> **Source data**
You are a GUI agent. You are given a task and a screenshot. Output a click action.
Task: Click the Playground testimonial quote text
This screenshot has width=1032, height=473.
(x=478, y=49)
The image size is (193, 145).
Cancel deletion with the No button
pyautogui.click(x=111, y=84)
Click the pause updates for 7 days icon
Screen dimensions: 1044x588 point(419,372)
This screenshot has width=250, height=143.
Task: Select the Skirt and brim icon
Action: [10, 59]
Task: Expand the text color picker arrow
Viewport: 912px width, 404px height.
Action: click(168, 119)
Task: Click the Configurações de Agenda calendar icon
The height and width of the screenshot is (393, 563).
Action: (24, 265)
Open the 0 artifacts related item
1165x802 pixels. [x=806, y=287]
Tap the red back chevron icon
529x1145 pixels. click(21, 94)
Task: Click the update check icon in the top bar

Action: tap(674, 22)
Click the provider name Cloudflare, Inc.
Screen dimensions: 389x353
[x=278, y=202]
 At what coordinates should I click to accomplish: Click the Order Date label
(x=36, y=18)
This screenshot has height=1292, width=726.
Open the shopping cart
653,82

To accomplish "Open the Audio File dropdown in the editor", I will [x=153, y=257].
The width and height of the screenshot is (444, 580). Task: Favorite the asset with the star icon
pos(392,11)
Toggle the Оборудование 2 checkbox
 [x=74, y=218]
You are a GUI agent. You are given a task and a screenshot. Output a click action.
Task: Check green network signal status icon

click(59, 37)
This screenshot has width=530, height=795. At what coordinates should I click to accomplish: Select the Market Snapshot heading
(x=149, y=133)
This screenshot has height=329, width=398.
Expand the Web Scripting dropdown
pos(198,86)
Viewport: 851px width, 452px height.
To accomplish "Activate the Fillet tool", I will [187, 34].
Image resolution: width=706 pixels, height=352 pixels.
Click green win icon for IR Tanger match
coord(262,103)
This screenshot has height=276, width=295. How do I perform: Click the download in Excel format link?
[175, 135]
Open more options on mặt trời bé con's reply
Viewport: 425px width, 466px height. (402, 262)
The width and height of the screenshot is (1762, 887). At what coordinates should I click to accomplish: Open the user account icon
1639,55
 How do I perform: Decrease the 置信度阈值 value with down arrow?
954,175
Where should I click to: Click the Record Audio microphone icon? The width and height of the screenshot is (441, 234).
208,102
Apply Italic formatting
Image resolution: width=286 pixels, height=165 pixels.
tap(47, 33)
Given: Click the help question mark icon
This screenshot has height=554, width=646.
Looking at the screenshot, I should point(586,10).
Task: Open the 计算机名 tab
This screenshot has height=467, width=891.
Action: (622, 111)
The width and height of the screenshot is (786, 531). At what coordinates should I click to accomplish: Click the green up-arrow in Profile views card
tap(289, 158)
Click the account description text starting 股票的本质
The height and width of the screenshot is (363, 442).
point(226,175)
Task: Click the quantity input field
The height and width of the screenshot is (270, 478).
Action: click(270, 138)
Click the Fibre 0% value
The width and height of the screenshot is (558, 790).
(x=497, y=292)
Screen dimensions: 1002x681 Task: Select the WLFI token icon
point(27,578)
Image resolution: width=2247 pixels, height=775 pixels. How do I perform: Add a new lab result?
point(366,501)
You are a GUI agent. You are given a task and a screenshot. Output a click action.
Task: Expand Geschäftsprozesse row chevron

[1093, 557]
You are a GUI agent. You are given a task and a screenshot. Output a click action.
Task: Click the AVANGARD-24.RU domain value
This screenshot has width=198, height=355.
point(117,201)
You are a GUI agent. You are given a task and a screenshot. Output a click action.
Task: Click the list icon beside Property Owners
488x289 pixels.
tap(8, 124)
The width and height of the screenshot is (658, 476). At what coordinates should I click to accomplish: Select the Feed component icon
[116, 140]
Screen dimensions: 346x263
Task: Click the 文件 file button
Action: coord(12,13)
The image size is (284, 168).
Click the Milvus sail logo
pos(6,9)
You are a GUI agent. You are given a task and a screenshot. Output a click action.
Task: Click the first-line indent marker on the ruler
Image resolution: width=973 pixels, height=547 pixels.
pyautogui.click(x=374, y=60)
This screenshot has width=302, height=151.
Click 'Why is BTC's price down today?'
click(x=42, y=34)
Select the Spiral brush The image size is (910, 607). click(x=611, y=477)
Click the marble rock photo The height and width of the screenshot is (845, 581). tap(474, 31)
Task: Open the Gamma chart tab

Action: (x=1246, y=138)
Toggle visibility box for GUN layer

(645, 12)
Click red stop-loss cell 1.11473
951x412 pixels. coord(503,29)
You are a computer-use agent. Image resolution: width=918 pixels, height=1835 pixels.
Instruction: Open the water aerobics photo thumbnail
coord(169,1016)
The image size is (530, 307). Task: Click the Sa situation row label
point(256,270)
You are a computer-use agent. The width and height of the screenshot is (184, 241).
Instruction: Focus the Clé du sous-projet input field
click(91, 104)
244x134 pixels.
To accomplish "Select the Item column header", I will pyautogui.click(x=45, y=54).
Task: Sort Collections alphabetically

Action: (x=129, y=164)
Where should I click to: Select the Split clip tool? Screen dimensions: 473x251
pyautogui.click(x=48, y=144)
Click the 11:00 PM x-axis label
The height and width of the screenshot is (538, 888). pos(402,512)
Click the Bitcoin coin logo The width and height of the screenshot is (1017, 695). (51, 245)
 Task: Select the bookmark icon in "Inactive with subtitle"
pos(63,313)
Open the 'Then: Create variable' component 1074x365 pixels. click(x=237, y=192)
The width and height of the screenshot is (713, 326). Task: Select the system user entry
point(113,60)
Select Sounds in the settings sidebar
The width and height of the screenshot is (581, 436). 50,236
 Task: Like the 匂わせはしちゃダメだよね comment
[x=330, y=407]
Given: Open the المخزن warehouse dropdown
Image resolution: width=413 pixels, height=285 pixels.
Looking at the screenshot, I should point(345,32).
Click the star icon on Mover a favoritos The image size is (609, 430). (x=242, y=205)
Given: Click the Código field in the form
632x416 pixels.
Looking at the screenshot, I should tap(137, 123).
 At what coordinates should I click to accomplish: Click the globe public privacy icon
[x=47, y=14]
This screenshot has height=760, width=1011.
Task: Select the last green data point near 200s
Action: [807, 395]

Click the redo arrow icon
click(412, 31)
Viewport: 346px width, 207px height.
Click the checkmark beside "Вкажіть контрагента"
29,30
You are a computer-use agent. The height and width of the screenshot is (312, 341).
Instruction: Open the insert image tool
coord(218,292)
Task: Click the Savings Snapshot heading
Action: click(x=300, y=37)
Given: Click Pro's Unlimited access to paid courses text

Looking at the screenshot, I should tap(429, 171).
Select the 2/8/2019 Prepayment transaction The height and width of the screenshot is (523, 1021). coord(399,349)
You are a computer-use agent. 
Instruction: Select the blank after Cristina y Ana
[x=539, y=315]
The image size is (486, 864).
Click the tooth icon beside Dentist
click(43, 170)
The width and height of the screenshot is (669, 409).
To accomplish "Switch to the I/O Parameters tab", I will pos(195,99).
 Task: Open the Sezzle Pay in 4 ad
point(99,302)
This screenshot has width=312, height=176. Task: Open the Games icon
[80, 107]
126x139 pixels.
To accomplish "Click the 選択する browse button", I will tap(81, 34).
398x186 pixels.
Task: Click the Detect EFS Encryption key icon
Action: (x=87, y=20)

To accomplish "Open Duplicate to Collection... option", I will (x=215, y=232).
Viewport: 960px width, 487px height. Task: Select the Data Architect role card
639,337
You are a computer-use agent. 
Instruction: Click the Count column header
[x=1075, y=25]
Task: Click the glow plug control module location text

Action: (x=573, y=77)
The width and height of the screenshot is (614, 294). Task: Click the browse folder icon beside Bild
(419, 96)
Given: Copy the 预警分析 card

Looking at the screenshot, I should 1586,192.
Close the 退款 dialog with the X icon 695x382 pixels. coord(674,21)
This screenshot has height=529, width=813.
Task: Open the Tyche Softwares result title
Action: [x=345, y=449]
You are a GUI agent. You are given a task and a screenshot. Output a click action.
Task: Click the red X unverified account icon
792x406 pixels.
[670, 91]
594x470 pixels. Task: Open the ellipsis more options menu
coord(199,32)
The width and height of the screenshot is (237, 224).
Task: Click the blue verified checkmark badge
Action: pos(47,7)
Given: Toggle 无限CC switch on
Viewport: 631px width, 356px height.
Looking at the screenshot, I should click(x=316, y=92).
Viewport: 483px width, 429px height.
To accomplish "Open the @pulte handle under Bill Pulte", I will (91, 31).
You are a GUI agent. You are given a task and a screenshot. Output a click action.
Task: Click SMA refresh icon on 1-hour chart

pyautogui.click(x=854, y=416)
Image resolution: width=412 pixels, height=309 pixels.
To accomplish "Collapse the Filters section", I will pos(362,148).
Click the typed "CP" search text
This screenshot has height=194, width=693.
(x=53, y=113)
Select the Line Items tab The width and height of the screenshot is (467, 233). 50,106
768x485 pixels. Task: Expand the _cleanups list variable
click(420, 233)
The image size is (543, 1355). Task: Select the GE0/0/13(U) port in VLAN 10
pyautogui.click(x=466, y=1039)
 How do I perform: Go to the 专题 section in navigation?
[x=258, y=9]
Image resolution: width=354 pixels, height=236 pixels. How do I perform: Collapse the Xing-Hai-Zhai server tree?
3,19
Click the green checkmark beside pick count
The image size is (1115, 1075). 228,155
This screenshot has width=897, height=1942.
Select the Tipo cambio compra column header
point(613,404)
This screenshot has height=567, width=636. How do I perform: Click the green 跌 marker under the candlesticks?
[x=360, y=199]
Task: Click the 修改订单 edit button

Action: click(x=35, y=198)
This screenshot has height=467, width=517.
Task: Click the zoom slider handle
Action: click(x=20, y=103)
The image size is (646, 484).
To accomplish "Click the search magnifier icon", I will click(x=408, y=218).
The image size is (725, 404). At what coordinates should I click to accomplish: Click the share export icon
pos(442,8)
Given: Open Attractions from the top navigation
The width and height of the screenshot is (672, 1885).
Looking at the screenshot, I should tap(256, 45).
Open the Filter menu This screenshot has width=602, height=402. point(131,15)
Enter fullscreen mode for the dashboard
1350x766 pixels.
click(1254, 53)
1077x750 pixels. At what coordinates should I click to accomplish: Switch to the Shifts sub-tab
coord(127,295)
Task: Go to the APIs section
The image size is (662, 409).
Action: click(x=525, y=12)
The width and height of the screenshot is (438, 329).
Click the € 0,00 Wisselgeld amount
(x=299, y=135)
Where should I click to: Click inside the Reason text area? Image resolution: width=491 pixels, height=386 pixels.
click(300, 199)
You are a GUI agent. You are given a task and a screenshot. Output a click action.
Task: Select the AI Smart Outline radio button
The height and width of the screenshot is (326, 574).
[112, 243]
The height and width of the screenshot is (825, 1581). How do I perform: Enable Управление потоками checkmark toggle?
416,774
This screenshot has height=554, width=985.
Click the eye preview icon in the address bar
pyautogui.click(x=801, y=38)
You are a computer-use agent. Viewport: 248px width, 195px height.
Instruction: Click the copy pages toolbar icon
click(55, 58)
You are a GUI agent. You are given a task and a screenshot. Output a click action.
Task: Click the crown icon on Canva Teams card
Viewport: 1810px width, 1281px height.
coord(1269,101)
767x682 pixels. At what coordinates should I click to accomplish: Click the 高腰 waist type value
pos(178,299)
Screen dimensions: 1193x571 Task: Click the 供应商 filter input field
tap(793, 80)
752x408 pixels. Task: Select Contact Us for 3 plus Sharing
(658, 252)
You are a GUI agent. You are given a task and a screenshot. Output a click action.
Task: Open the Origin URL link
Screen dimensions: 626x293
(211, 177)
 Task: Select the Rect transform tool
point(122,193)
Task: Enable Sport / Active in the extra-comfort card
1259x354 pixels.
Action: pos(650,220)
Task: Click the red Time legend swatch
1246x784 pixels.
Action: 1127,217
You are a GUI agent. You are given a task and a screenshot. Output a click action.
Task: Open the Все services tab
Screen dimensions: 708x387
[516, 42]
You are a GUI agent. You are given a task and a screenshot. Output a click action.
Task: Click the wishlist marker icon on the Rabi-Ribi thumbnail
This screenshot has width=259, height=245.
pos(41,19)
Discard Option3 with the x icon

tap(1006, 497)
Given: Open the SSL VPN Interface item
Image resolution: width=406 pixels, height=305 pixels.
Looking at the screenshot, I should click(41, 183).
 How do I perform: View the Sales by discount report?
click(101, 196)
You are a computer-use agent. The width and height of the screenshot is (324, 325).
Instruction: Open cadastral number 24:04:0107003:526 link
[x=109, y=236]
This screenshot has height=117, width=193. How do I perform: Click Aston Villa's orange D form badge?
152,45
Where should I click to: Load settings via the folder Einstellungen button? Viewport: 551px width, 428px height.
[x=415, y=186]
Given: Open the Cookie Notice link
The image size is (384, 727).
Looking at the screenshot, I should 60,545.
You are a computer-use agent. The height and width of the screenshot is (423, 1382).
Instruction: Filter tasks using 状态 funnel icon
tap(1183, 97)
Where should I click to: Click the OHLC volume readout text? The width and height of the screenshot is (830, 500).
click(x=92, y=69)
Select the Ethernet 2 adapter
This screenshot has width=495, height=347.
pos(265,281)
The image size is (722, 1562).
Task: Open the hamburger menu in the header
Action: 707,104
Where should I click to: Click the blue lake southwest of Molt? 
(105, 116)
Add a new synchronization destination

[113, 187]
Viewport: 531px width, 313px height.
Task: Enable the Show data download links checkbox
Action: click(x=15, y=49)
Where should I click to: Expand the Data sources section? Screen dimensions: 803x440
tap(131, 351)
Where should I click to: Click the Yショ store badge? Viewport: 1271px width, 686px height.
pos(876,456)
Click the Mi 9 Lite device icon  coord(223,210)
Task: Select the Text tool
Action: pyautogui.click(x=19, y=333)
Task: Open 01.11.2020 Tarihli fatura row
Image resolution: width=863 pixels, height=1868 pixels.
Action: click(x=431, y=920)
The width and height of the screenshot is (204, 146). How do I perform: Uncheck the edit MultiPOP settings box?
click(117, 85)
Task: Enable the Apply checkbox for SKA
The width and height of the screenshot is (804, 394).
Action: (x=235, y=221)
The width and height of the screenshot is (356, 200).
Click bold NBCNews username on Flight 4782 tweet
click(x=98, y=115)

> **Action item**
Say how many lines in the entries contain the string "search", and say nothing else.

> **Answer box**
2